Brini Ferri, magie per il Formigine
Calcio Serie D. Tre gol decisivi nelle ultime due partite «Sarebbe un sogno tornare tra i Pro con questa squadra»
Con tre gol in due partite è certamente lui il personaggio del momento in quel di Formigine. Stiamo parlando di Michael Brini Ferri che con le sue reti è stato fondamentale nei due pareggi consecutivi dei verdeblù con Palazzolo e Mezzolara. Michael non si è limitato solo a segnare: i gol di pregevole fattura hanno mostrato tutte le qualità tecniche del ragazzo. Il primo il 23 dicembre nell’acquitrino di Palazzolo quando portò in vantaggio i suoi andando a segno direttamente da calcio d’angolo. Domenica invece la doppietta nella sfida contro il Mezzolara: prima ha sorpreso tutti piazzando la palla nel sette con una bellissima punizione da posizione defilata, poi il gol del 3-3 finale arrivato grazie ad una spettacolare semirovesciata da fuori area.

● Record archiviati
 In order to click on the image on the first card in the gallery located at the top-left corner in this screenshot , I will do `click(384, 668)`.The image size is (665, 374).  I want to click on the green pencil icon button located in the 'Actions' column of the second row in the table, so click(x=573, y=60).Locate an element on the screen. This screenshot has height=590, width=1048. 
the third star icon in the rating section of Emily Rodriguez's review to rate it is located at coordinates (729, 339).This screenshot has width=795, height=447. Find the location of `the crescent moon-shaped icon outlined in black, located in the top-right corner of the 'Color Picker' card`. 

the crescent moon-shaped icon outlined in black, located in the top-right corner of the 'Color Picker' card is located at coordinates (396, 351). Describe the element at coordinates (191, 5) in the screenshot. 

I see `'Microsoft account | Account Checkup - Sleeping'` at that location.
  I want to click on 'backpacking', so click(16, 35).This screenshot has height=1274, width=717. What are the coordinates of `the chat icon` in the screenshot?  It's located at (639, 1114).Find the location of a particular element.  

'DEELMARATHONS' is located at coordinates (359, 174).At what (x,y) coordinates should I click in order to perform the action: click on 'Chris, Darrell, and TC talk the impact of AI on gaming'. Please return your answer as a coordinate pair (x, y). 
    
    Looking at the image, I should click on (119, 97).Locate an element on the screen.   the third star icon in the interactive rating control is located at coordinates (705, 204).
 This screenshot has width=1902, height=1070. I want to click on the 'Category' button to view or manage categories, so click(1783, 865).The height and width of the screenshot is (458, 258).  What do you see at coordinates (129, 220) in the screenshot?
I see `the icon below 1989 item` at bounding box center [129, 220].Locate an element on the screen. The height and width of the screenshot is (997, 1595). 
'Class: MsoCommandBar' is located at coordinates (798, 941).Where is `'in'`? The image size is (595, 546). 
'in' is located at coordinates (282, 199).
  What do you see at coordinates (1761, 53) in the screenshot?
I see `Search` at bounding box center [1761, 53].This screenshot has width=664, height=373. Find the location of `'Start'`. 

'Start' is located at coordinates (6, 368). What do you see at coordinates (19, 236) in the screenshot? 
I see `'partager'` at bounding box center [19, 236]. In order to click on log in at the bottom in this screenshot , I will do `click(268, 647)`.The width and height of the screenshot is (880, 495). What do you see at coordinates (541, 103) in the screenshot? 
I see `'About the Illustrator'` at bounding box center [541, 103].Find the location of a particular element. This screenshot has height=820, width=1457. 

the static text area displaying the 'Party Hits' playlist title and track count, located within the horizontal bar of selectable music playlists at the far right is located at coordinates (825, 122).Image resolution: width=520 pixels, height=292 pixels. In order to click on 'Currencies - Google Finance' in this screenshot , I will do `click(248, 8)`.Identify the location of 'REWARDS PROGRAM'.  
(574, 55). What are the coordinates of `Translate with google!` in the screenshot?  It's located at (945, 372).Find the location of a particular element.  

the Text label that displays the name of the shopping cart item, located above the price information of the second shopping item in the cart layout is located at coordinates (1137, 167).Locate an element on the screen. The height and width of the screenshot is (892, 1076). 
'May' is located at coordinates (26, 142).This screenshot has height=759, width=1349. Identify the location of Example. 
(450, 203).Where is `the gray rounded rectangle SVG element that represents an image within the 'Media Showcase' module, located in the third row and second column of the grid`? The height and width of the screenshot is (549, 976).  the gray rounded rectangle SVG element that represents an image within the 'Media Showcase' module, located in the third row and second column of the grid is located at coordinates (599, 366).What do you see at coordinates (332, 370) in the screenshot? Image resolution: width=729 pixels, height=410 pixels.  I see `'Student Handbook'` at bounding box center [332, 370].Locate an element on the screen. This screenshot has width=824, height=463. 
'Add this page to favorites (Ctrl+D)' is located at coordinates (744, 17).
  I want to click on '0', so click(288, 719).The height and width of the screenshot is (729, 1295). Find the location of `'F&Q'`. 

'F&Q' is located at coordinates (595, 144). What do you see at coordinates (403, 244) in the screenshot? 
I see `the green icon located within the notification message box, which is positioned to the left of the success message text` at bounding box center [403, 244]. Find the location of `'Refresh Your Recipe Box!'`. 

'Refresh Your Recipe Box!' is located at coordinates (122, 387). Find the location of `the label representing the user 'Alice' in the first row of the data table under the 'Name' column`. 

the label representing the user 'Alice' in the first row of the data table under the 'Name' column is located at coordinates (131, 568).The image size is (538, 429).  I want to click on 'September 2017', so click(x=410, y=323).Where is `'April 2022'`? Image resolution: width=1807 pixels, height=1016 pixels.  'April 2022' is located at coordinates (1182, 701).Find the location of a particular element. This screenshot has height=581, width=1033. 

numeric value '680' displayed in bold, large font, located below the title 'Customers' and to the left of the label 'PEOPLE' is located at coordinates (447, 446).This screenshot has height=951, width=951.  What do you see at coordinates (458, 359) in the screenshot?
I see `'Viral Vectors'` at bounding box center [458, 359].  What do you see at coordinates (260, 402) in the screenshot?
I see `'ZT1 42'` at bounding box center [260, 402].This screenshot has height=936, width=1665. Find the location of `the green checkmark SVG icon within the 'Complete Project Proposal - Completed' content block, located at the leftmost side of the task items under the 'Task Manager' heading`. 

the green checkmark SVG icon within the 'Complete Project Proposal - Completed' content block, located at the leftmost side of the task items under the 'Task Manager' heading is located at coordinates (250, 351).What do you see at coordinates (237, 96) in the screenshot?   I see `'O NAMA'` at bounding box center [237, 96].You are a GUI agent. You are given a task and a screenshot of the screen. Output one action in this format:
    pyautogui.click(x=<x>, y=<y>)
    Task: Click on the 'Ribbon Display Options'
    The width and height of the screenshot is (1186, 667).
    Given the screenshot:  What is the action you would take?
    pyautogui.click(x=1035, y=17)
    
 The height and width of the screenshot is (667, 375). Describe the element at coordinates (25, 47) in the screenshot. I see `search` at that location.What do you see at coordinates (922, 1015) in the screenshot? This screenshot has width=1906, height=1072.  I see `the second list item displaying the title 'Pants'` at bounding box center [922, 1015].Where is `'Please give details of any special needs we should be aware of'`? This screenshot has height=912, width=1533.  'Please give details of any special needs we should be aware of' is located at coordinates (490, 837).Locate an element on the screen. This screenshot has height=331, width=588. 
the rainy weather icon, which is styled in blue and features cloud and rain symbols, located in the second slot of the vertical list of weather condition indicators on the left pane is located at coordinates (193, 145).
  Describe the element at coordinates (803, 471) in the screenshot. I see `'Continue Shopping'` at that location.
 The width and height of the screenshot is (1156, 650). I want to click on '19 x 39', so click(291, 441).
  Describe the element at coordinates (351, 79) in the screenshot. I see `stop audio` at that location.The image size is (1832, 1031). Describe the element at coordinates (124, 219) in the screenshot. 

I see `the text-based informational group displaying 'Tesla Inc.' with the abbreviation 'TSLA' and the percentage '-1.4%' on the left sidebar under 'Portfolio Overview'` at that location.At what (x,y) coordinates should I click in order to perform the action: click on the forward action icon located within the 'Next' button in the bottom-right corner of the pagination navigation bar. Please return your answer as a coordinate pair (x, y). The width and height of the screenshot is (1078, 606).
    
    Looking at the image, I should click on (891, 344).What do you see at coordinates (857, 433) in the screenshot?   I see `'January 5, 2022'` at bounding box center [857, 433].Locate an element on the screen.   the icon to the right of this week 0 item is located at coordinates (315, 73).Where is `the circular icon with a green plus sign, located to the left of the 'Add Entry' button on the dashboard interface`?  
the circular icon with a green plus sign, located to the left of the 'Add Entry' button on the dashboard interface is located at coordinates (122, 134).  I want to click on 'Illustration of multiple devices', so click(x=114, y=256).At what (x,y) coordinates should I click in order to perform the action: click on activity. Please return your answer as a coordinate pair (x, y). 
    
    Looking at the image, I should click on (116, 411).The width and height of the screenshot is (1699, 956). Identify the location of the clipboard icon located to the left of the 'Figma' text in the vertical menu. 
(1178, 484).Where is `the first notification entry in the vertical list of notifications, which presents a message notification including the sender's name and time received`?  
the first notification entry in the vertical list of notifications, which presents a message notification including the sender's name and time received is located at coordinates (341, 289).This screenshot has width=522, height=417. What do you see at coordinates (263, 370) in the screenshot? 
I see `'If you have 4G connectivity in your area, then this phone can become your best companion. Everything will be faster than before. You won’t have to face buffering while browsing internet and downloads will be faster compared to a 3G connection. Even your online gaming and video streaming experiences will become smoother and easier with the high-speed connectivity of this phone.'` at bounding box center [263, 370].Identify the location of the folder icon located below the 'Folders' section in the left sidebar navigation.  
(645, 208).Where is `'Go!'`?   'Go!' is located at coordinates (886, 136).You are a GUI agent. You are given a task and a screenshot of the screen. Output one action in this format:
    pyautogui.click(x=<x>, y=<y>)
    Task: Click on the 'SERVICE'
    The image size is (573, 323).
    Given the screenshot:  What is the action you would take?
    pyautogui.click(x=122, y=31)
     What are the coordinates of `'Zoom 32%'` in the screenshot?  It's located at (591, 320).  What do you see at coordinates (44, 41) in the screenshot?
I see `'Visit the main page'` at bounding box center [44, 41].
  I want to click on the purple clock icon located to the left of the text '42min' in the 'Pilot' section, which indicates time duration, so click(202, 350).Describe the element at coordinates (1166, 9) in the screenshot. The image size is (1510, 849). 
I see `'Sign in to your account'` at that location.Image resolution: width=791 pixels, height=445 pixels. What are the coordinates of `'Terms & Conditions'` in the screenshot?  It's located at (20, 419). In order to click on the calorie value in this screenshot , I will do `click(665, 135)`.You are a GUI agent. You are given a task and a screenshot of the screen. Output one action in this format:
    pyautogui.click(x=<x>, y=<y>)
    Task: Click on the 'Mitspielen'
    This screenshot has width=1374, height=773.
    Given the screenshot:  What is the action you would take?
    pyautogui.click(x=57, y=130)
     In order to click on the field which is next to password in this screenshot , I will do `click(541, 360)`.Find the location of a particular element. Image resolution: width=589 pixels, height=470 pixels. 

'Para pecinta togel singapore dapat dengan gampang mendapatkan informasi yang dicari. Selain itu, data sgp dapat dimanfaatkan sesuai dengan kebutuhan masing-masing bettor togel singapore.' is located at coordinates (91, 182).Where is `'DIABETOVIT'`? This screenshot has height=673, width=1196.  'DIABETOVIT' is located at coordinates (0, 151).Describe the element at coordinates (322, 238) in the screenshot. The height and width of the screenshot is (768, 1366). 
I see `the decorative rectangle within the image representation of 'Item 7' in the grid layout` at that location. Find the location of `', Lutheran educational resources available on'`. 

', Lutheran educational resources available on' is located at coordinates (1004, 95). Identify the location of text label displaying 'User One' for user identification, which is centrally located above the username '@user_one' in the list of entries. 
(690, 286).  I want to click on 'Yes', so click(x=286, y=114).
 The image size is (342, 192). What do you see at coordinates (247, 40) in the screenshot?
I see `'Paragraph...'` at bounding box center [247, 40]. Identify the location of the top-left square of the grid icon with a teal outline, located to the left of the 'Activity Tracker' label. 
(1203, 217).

● COMPITI DA SVOLGERE
• a. Riporta fedelmente il passo dell'articolo su Michael Brini Ferri che parte da "Con tre gol" e termina con "da fuori area.".
• b. Secondo l'articolo su Michael Brini Ferri, contro quale squadra il giocatore ha segnato direttamente da calcio d'angolo?
• c. Come prosegue l'articolo su Michael Brini Ferri? Scrivi il seguito a partire dalla sua ultima frase.

● LE TUE RISPOSTE
• a.
Con tre gol in due partite è certamente lui il personaggio del momento in quel di Formigine. Stiamo parlando di Michael Brini Ferri che con le sue reti è stato fondamentale nei due pareggi consecutivi dei verdeblù con Palazzolo e Mezzolara. Michael non si è limitato solo a segnare: i gol di pregevole fattura hanno mostrato tutte le qualità tecniche del ragazzo. Il primo il 23 dicembre nell’acquitrino di Palazzolo quando portò in vantaggio i suoi andando a segno direttamente da calcio d’angolo. Domenica invece la doppietta nella sfida contro il Mezzolara: prima ha sorpreso tutti piazzando la palla nel sette con una bellissima punizione da posizione defilata, poi il gol del 3-3 finale arrivato grazie ad una spettacolare semirovesciata da fuori area.

• b. Contro il Palazzolo, il 23 dicembre.

• c.
«È un bel periodo per me, sto molto bene fisicamente e riesco anche a fare gol. Spero di continuare su questa strada e segnare così tanto. A parte gli scherzi, ho realizzato reti molto belle, ma la mia preferita è la seconda contro il Mezzolara. Oltre che per la bellezza della semirovesciata, per l’importanza della rete che ci ha portato al pareggio».
Il Formigine è quindi in ripresa e con queste prestazioni aggiunte all’apporto dei nuovi arrivati la vittoria potrebbe arrivare presto.
«Sì, il periodo nero è quasi alle spalle, per uscirne definitivamente dobbiamo ritrovare la vittoria che manca da 10 turni. Importante sarebbe continuare ad offrire ottime prestazioni come stiamo facendo, poi sono sicuro che i risultati arriveranno. Anche perché sono arrivati giocatori esperti che si sono integrati bene e da qui alla fine ci daranno una grossa mano».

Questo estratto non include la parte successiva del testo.